If we assume ideal solution behavior, the ebullioscopic constant can be obtained from the thermodynamic condition for liquid-vapor equilibrium. At the boiling point of the solution, the chemical potential of the solvent in the solution phase equals the chemical potential in the pure vapor phase above the solution:
\[ \mu_{\text{solution}} (T_{\text{b}}) = \mu_{\text{solvent}}^*(T_b) + RT\ln x_{\text{solvent}}, \label{14.2.6} \]
from which we can derive, using the Gibbs–Helmholtz equation, Equation 9.2.4:
\[ K_{\text{b}}=\dfrac{RMT_{\text{b}}^{2}}{\Delta_{\mathrm{vap}} H}, \label{14.2.7} \]
where \(R\) is the ideal gas constant, \(M\) is the molar mass of the solvent, and \(\Delta_{\mathrm{vap}} H\) is its molar enthalpy of vaporization.
The reduction of the melting point is similarly obtained by:
\[ \Delta T_{\text{m}}=T_{\text{m}}^{\text{solution}}-T_{\text{m}}^{\text{solvent}}=-iK_{\text{m}}m, \label{14.2.8} \]
where \(i\) is the van ’t Hoff factor introduced above, \(K_{\text{m}}\) is the cryoscopic constant of the solvent, \(m\) is the molality, and the minus sign accounts for the fact that the melting temperature of the solution is lower than the melting temperature of the pure solvent (\(\Delta T_{\text{m}}\) is defined as a negative quantity, while \(i\), \(K_{\text{m}}\), and \(m\) are all positive). Similarly to the previous case, the cryoscopic constant can be related to the molar enthalpy of fusion of the solvent using the equivalence of the chemical potential of the solid and the liquid phases at the melting point, and employing the Gibbs–Helmholtz equation:
\[ K_{\text{m}}=\dfrac{RMT_{\text{m}}^{2}}{\Delta_{\mathrm{fus}}H}. \label{14.2.9} \]

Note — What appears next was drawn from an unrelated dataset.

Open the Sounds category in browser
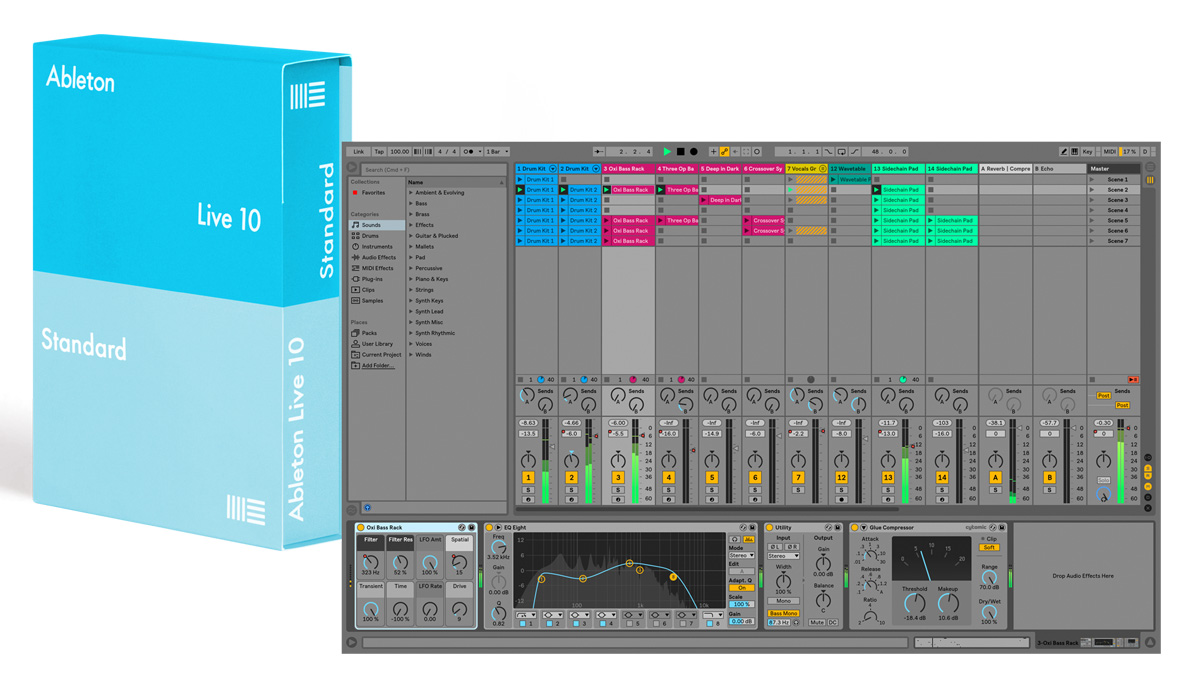pos(376,225)
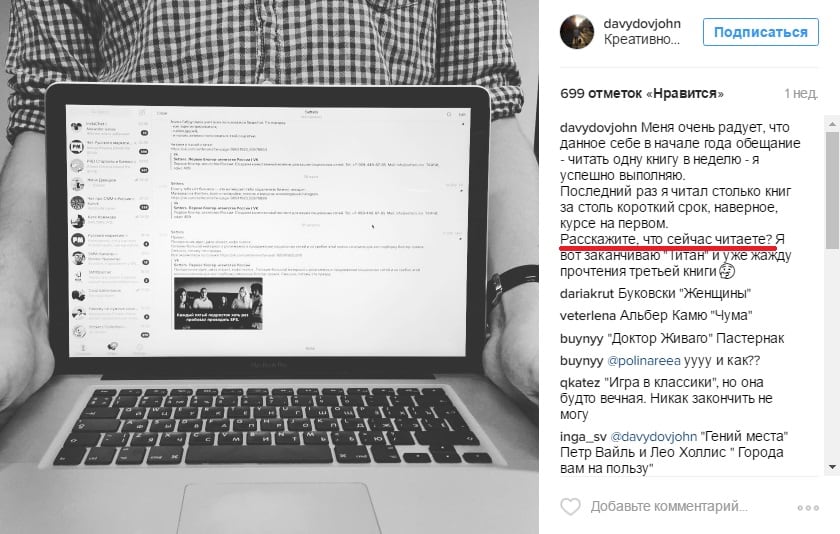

Notice from Figure \(\PageIndex{1}\) how the depression of the melting point is always smaller than the elevation of the boiling point. This is because the chemical potential of the solid is essentially flat, while the chemical potential of the gas is steep. Consequently, the value of the cryoscopic constant is always bigger than the value of the ebullioscopic constant. For example, for water \(K_{\text{m}} = 1.86\; \dfrac{\text{K kg}}{\text{mol}}\), while \(K_{\text{b}} = 0.512\; \dfrac{\text{K kg}}{\text{mol}}\). This is also proven by the fact that the enthalpy of vaporization is larger than the enthalpy of fusion.
Osmotic pressure
The osmotic pressure of a solution is defined as the difference in pressure between the solution and the pure liquid solvent when the two are in equilibrium across a semi-permeable (osmotic) membrane. The osmotic membrane is made of a porous material that allows the flow of solvent molecules but blocks the flow of the solute ones. The osmosis process is depicted in Figure \(\PageIndex{2}\).
Starting from a solvent at atmospheric pressure in the apparatus depicted in Figure \(\PageIndex{2}\), we can add solute particles to the left side of the apparatus. The increase in concentration on the left causes a net transfer of solvent across the membrane. This flow stops when the pressure difference equals the osmotic pressure, \(\pi\). The formula that governs the osmotic pressure was initially proposed by van ’t Hoff and later refined by Harmon Northrop Morse (1848–1920). The Morse formula reads:
\[ \pi = imRT, \label{14.2.10} \]
where \(i\) is the van ’t Hoff factor introduced above, \(m\) is the molality of the solution, \(R\) is the ideal gas constant, and \(T\) the temperature of the solution. As with the other colligative properties, the Morse equation is a consequence of the equality of the chemical potentials of the solvent and the solution at equilibrium.\(^1\)
- For a derivation, see the osmotic pressure Wikipedia page.